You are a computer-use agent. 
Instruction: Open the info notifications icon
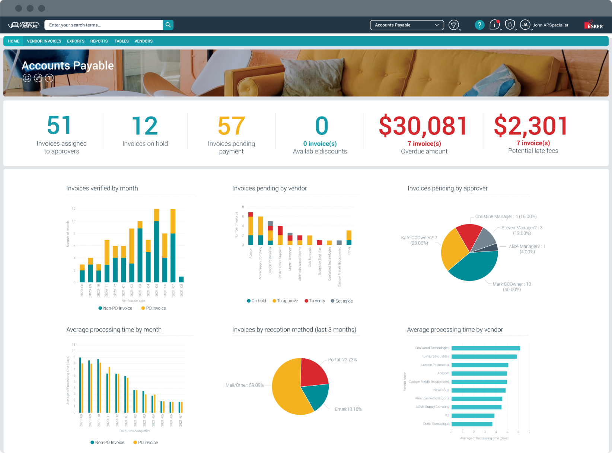pos(494,25)
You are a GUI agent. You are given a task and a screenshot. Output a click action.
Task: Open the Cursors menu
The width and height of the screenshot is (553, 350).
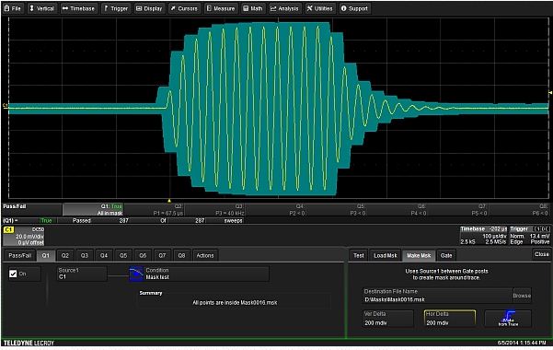tap(184, 8)
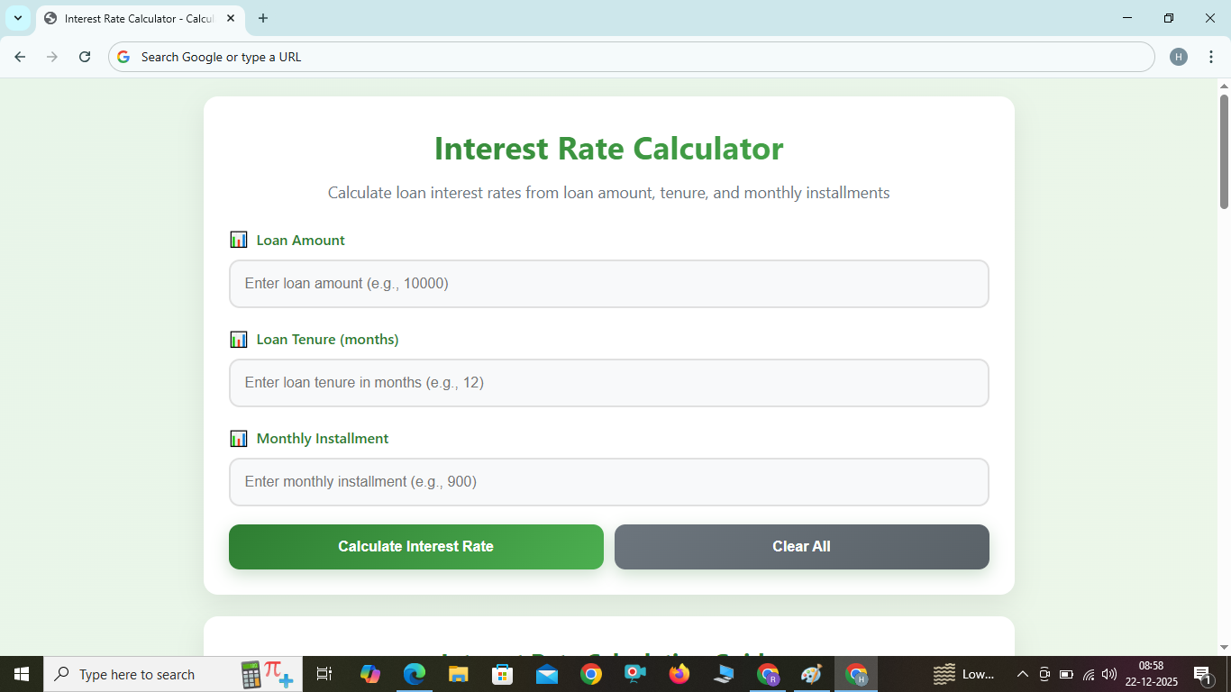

□ □ □ □ □

#### WRITTEN EXERCISE:
Render the text lines of the listing above as a numbered list, omitting blank lines. Leave out the pictures.

#### TASK OUTPUT:
1. You are a computer-use agent. 
2. Instruction: Open the info notifications icon
3. pos(494,25)
4. You are a GUI agent. You are given a task and a screenshot. Output a click action.
5. Task: Open the Cursors menu
6. The width and height of the screenshot is (553, 350).
7. tap(184, 8)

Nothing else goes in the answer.